- _SOURCE DOCUMENT_:
* Start *
# Practice Session 08: Data streams

In this session we will take a large corpus of documents and compute some statistics using data streams methods.

<font size="-1" color="gray">(Remove this cell when delivering.)</font>

Author: <font color="blue">Luca Franceschi</font>

E-mail: <font color="blue">luca.franceschi01@estudiant.upf.edu</font>

Date: <font color="blue">12/11/2024</font>

In [None]:
import io
import nltk
import gzip
import random
import statistics
import secrets
import re
import gzip

In [None]:
# nltk.download('punkt_tab')
# nltk.download('averaged_perceptron_tagger_eng')

# 0. Dataset and how to iterate

The input file contain lines of dialogue of a set of movies from the [Movie Dialog Corpus](https://www.kaggle.com/datasets/Cornell-University/movie-dialog-corpus). We will use the file `movie_lines.tsv` which contains the text of the dialogue, about 3 million words in about 300,000 lines of dialogue.
* End *
- _DATA SUPPLIED_:
* Start *
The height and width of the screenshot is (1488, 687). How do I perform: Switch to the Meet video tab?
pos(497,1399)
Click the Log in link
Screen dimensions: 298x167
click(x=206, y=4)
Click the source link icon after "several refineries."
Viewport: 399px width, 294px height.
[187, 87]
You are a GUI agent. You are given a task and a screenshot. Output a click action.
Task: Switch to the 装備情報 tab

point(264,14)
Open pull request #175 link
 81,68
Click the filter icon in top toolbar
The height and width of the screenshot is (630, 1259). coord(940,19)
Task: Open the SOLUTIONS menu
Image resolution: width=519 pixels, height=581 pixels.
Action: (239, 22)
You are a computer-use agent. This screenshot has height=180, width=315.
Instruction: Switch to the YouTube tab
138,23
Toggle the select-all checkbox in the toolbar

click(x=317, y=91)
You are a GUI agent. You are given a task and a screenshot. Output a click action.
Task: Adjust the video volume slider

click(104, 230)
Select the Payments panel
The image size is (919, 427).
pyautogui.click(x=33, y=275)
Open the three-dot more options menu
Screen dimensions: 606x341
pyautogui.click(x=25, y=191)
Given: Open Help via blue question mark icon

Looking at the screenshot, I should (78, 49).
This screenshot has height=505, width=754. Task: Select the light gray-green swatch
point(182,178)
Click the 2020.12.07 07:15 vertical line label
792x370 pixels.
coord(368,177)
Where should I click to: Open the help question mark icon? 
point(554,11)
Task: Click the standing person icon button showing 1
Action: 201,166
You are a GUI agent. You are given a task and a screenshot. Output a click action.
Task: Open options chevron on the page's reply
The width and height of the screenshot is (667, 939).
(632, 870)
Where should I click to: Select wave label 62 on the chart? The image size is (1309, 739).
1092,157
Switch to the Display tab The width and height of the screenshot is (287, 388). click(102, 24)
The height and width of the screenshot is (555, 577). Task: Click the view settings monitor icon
* End *
- _SHORT PROBLEM_: Update the passage of the data streams notebook starting with "# nltk.download('averaged_perceptron_tagger_eng')" and going on through "lines of dialogue.", putting "conversation" wherever "dialogue" appears. The rows were taken from a different source.

- _ANSWER TO THE EXERCISE_:
# nltk.download('averaged_perceptron_tagger_eng')

# 0. Dataset and how to iterate

The input file contain lines of conversation of a set of movies from the [Movie Dialog Corpus](https://www.kaggle.com/datasets/Cornell-University/movie-dialog-corpus). We will use the file `movie_lines.tsv` which contains the text of the conversation, about 3 million words in about 300,000 lines of conversation.